Double_t Derivative2(Double_t x, Double_t *params, Double_t eps)

 returns the second derivative of the function at point x, 
 computed by Richardson's extrapolation method (use 2 derivative estimates 
 to compute a third, more accurate estimation)
 first, derivatives with steps h and h/2 are computed by central difference formulas
    D(h) = (f(x+h) - 2*f(x) + f(x-h))/(h*h)
 the final estimate D = (4*D(h/2) - D(h))/3
  "Numerical Methods for Scientists and Engineers", H.M.Antia, 2nd edition"

 if the argument params is null, the current function parameters are used,
 otherwise the parameters in params are used.

 the argument eps may be specified to control the step size (precision).
 the step size is taken as eps*(xmax-xmin).
 the default value (0.001) should be good enough for the vast majority
 of functions.
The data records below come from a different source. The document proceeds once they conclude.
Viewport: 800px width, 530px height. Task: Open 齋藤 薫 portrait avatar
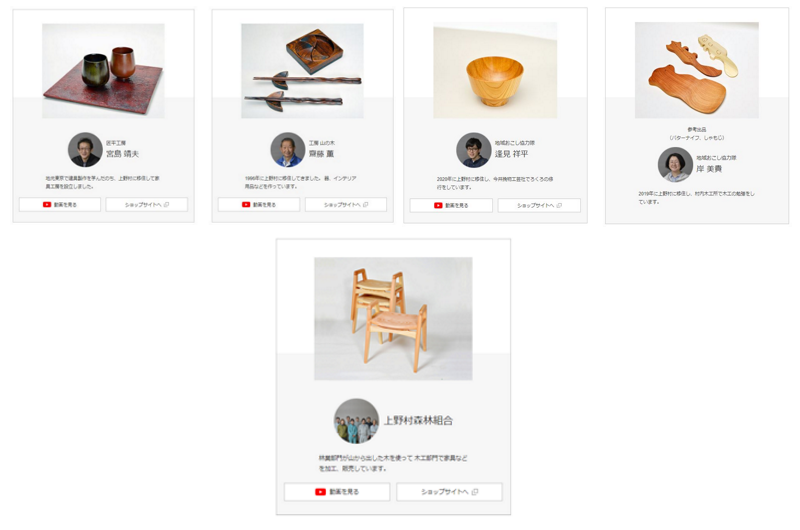[288, 149]
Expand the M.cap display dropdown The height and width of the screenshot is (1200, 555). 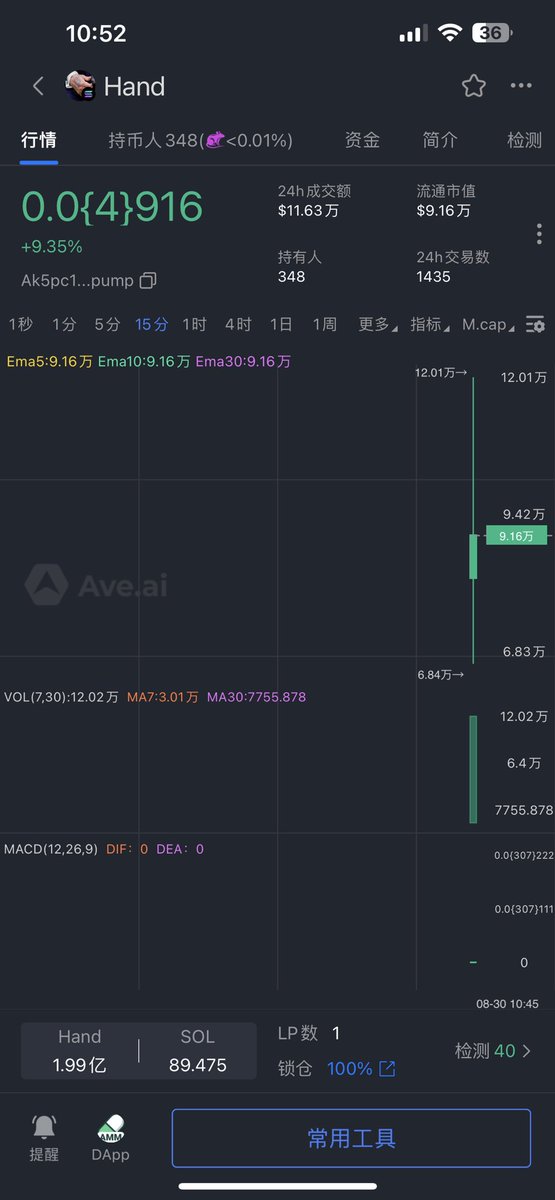point(489,324)
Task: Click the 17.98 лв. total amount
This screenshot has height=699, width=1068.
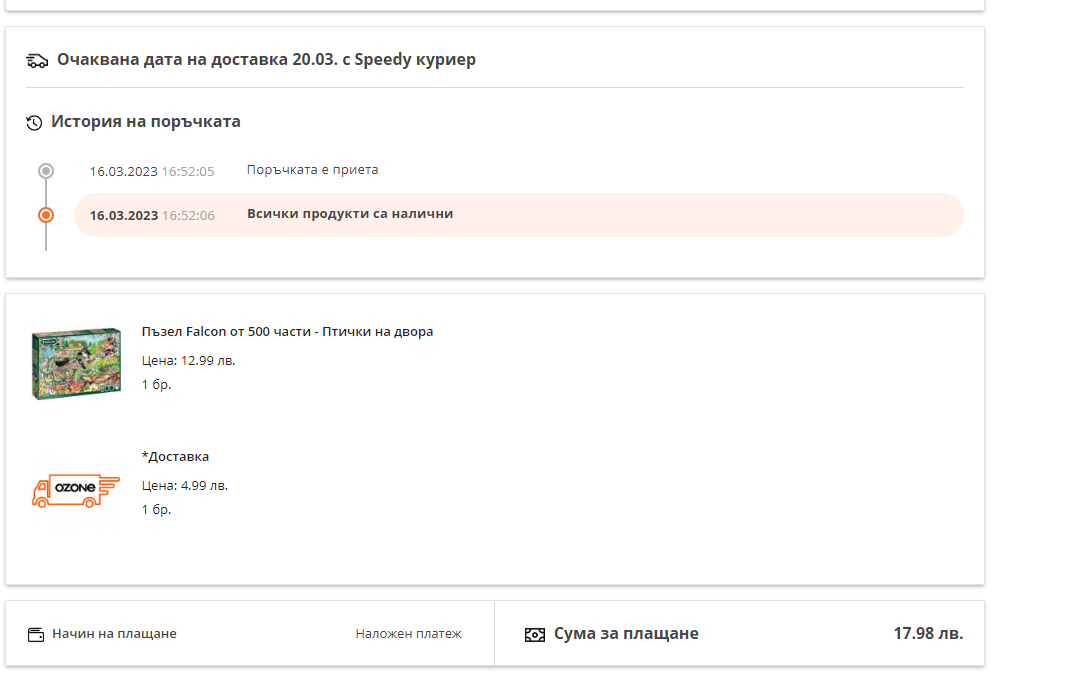Action: pyautogui.click(x=928, y=633)
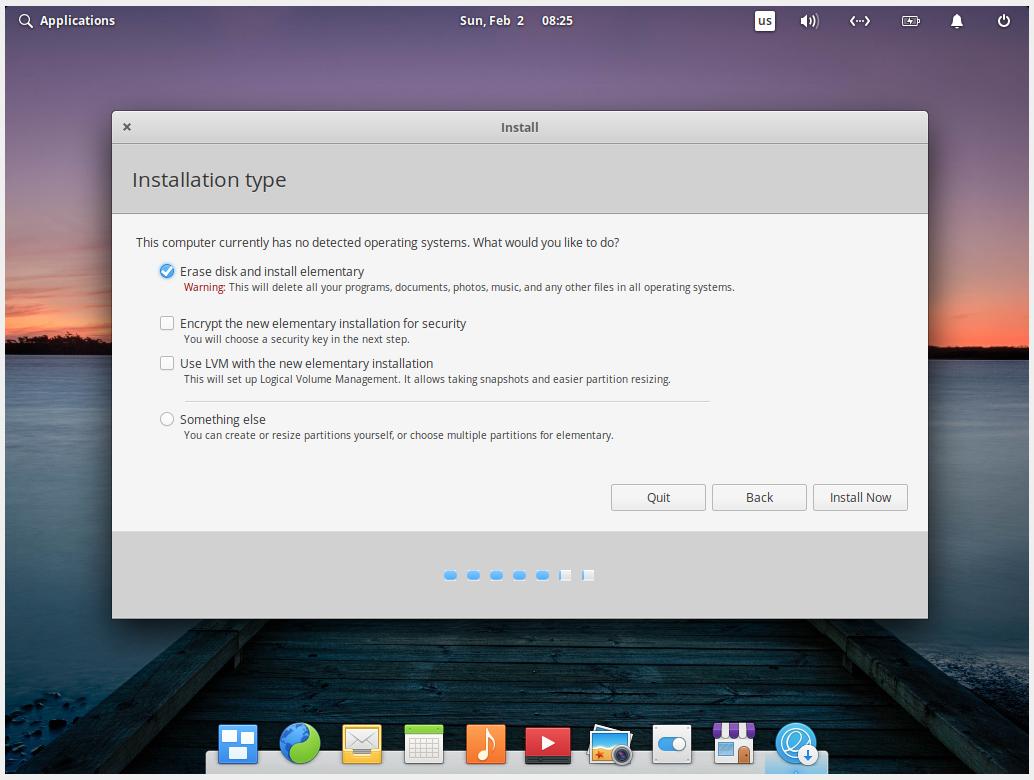Image resolution: width=1034 pixels, height=780 pixels.
Task: Select the Something else option
Action: (x=167, y=419)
Give a smaller value if your function has many changes
 of the second derivative in the function range.

 Getting the error via TF1::DerivativeError
 -----------------
   (total error = roundoff error + interpolation error)
 the estimate of the roundoff error is taken as follows:
    err = k*Sqrt(f(x)*f(x) + x*x*deriv*deriv)*Sqrt(Sum(ai)*(ai)),
 where k is the double precision, ai are coefficients used in
 central difference formulas
 interpolation error is decreased by making the step size h smaller.

 Author: Anna Kreshuk

Double_t Derivative3(Double_t x, Double_t *params, Double_t eps)

 returns the third derivative of the function at point x, 
 computed by Richardson's extrapolation method (use 2 derivative estimates 
 to compute a third, more accurate estimation)
 first, derivatives with steps h and h/2 are computed by central difference formulas
    D(h) = (f(x+2h) - 2*f(x+h) + 2*f(x-h) - f(x-2h))/(2*h*h*h)
 the final estimate D = (4*D(h/2) - D(h))/3
  "Numerical Methods for Scientists and Engineers", H.M.Antia, 2nd edition"
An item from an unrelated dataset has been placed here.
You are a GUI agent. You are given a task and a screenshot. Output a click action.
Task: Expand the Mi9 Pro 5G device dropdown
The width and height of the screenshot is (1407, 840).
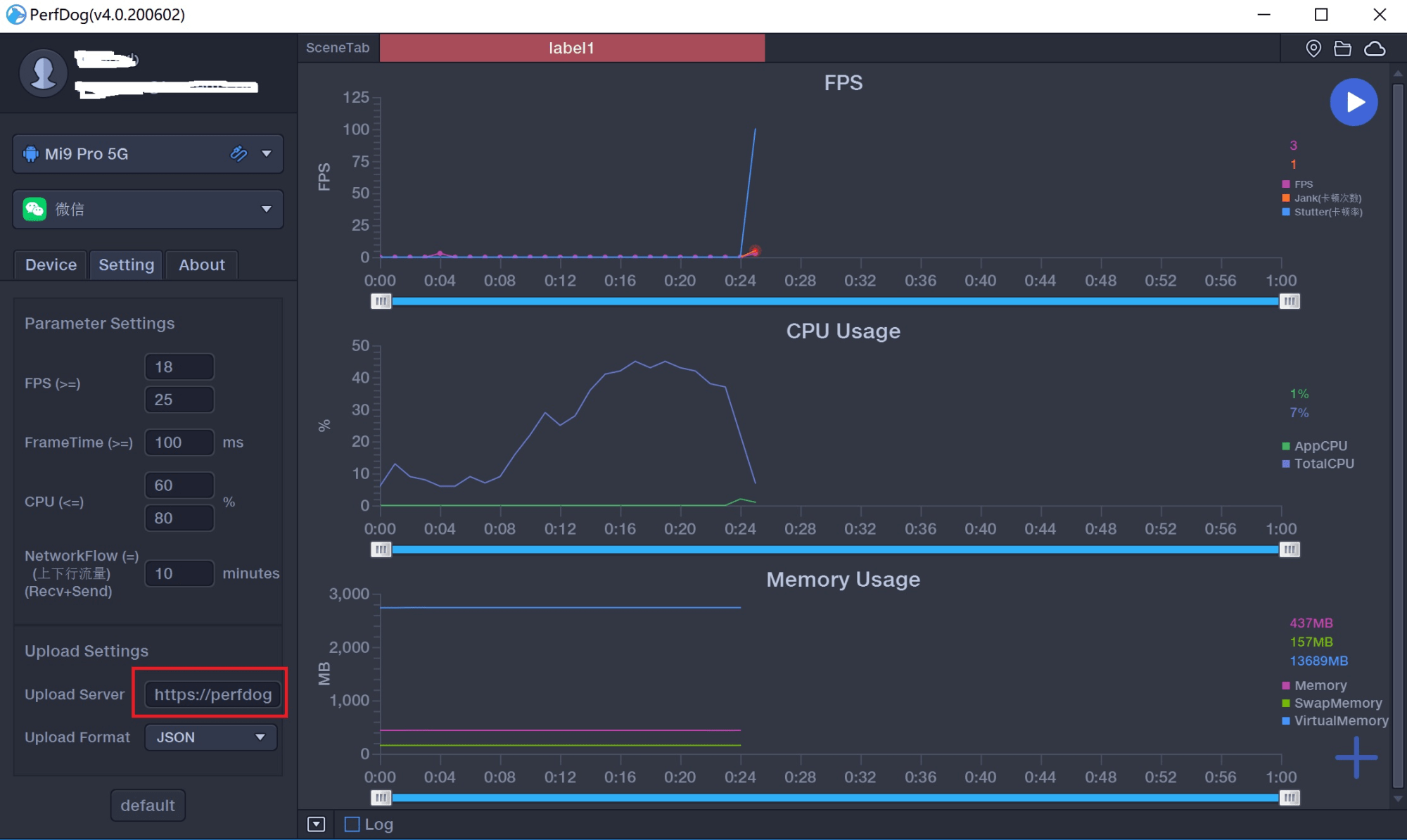coord(267,153)
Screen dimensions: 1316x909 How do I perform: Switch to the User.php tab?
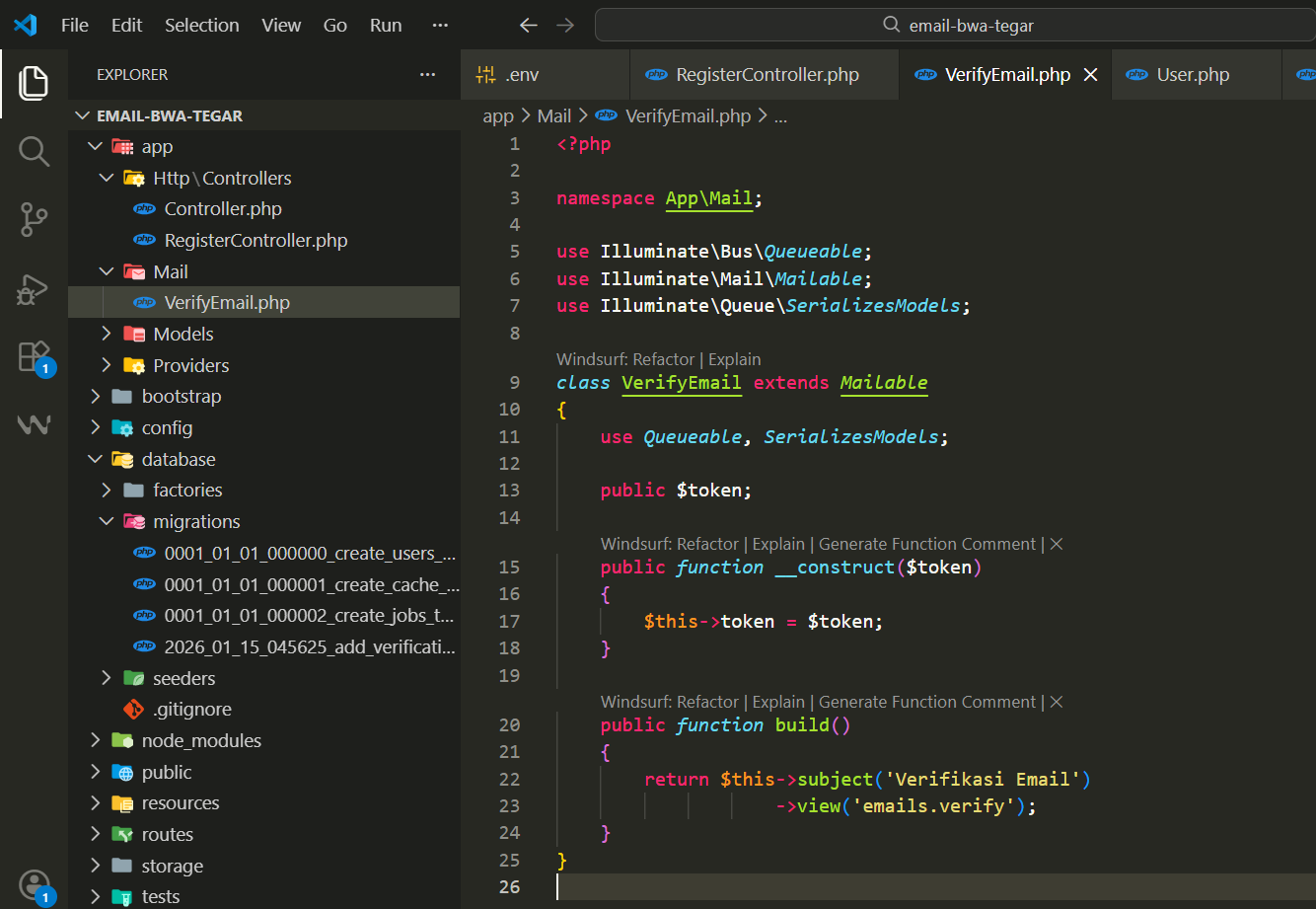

 if the argument params is null, the current function parameters are used,
 otherwise the parameters in params are used.

 the argument eps may be specified to control the step size (precision).
 the step size is taken as eps*(xmax-xmin).
 the default value (0.001) should be good enough for the vast majority
 of functions. Give a smaller value if your function has many changes
 of the second derivative in the function range.
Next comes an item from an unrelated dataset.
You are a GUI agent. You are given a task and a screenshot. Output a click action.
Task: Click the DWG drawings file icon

 Getting the error via TF1::DerivativeError
 -----------------
   (total error = roundoff error + interpolation error)
 the estimate of the roundoff error is taken as follows:
    err = k*Sqrt(f(x)*f(x) + x*x*deriv*deriv)*Sqrt(Sum(ai)*(ai)),
 where k is the double precision, ai are coefficients used in
 central difference formulas
 interpolation error is decreased by making the step size h smaller.

 Author: Anna Kreshuk

Double_t DerivativeError()

static function returning the error of the last call to the Derivative functions

Int_t DistancetoPrimitive(Int_t px, Int_t py)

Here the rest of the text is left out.